How Voxitatis derives the predictive statistics for IL varsity football games (Δ & α)

Thursday, August 2, 2012

For several years, Voxitatis has been reporting some statistics with Greek letters for every varsity high school football game in Illinois. This post explains how these statistics are calculated and their empirical reliability in predicting the outcomes of football games at the high school level.

First, it must be pointed out that these statistics are designed to predict the winner of a hypothetical game between two teams. In order to do that, we had to devise some systematic way of estimating how strong a team is. Then, we needed a formula for calculating team strength that we could reliably measure by collecting valid, up-to-date data about the teams in Illinois.

We therefore decided to use points scored and points allowed. This number is available reliably from the Illinois High School Association for every varsity football game played by Illinois high schools. The logic goes that the more points a team can score and the fewer points it allows to be scored against it, the stronger that team is. A team that scores more points and gives up fewer points, on average, than a hypothetical opponent will be predicted to win a game between the two teams by our statistics.
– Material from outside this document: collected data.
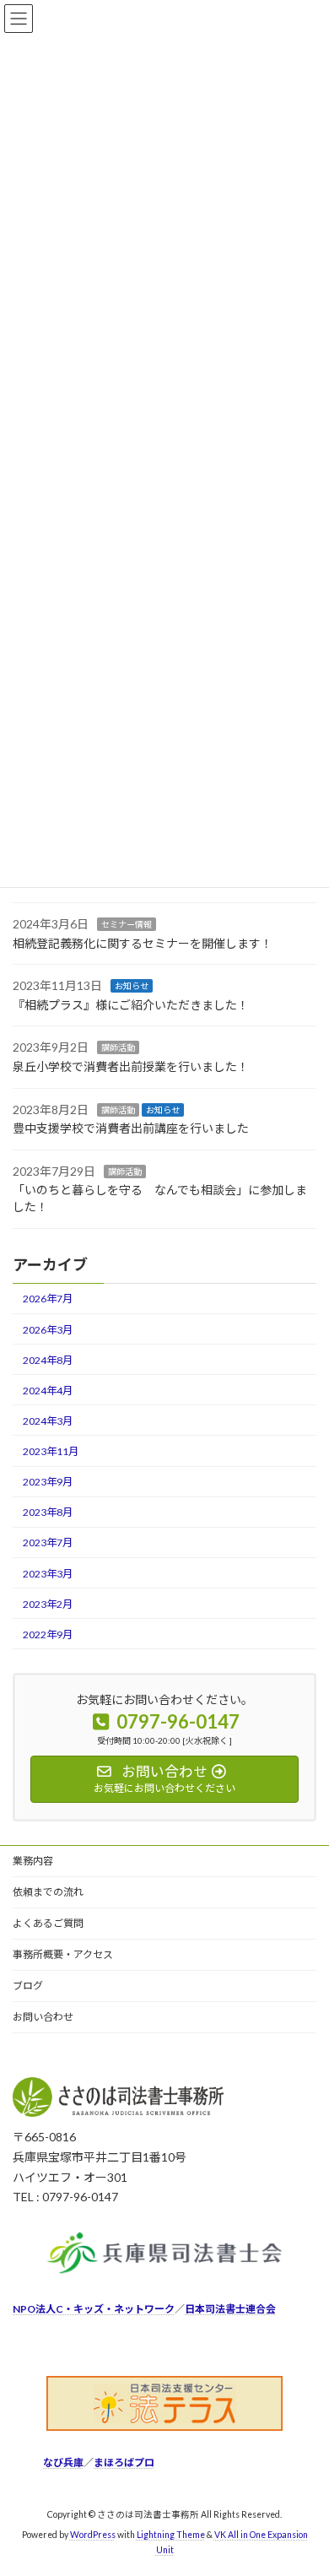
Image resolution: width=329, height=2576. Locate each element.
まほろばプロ (124, 2463)
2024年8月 (48, 1360)
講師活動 (118, 1048)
We first tested to see whether or not the average points scored by a team was a reliable predictor of that team’s ability to win a game against an opponent who scored fewer points, on average. We assigned the variable a to the average points scored per game and ran a test with data from 2007. We got this:

Plot showing point difference in actual games vs. Voxitatis a statistic

This plot shows the line of best fit and a low correlation coefficient of 0.545. We had to do better. So, we tested the difference in actual points scored in games against the average number of points given up, which we assigned the variable c. That graph is shown here:

Plot showing point difference in actual games vs. Voxitatis c statistic

This one was even worse, with a correlation coefficient of about -0.53. Not really a random distribution, but we needed to do better. So, we figured that teams that play weak teams tend to score more points. And we corrected the a statistic by subtracting the average number of points given up by the team’s opponents in the season, which we assigned the variable b. Next, we corrected the number of points allowed by subtracting the average number of points scored by that team’s opponents (variable d).
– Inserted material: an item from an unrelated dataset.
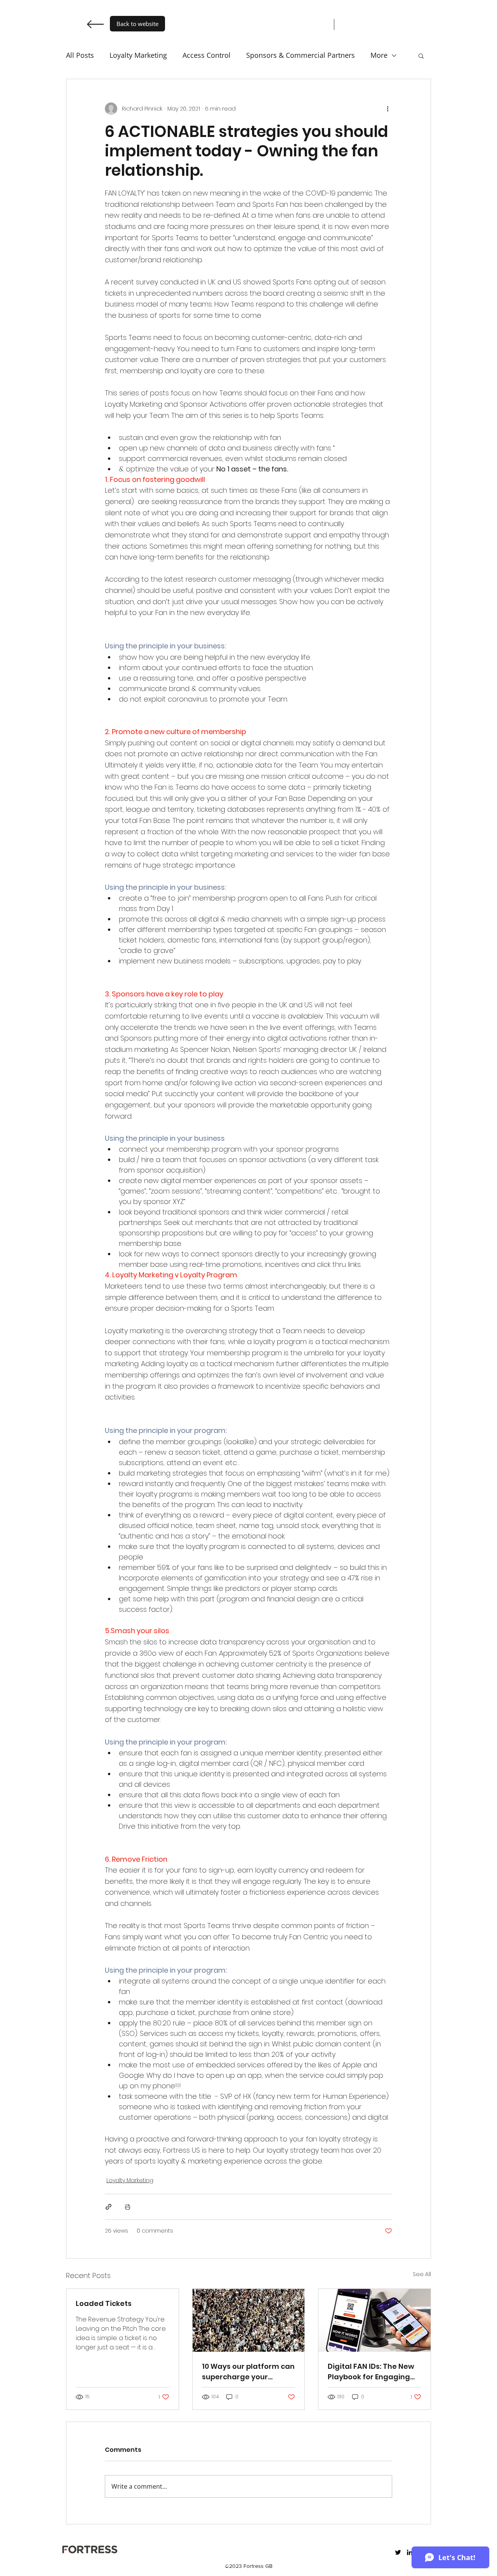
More (379, 55)
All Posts (80, 55)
Now, we have a new statistic, which we called mu, a Greek letter, using the formula

mu = (a – b) – (c – d)

And we call the statistic delta (Δ), which you see on the screen. It is defined as the difference between the two teams’ mu values. The team with the higher mu value would be expected to win the game to be played between those two teams, producing a positive value for Δ when we subtract its opponent’s mu value from its own mu value. Likewise, the team with a negative value for Δ would be expected to lose the game.

Early in the 2008 and 2009 seasons, we tested Δ again and found that it was a decent predictor—80% right when the absolute value was greater than about 25. The higher the absolute value of Δ, the more likely it was to be a reliable predictor of the winner. However, as the season went on, we found that a team’s ability to win games depended much more on their own averages than on their opponents’ averages. In other words, a regression analysis showed that the correction factors b and d were not figuring into the predictor as much as the values for a and c.

Therefore, we calculated a new statistic called alpha (α). This is based on recomputed values for mu, which we now labeled nu:

nu = (a – 0.5 b) – (c – 0.25 d)

We named the difference between the two teams’ nu values as alpha (α) and ran our tests early in the 2010 season. As you see below, α was a slightly better predictor of the winner than Δ, even early in the season.

To see data from late in the season, examine the spreadsheet below:

As shown in the double bar graph and spreadsheet, α tends to work better, at least a few years ago. As expected, later in the season, as more data is available about each team’s ability to score points and hold their opponents to fewer points, the statistics are better able to predict a winner. If the absolute value of the statistics are high late in the season, it almost never happens that they’re wrong, in fact. We continue to evaluate the reliability of our statistics and will issue a more comprehensive report at the end of the 2012 football season.

Finally, as we reported in 2007 on our initial report, outliers tend to skew results, as in the case where a game finishes with a score of 77-6. Strong teams may stop running the score up after only, say, 45 points. Using only points in our calculations, the team that runs the score up against a very weak opponent appears stronger than the team who stops after a sufficient margin of victory is attained, even though the latter may actually be much stronger than the former. That’s the nature of football, and it is not possible to account for these coaching decisions or other “human factors” in our statistics, given that we don’t measure what each team is “capable of,” simply what they actually did on the field.

Also, we have noticed over the years that when very strong teams play each other or very weak teams play each other, the margin of victory is highly uncertain, almost “too close to call.” No matter how much we may pretend that our statistics predict the outcome of games, the score of a game between equally matched teams often comes down to a simple lucky bounce of the football or an intangible quality of the game. Our analysis, we hope, does nothing to reduce the significance of the fundamentals of football, which are shown on the field only, and not on a stat sheet.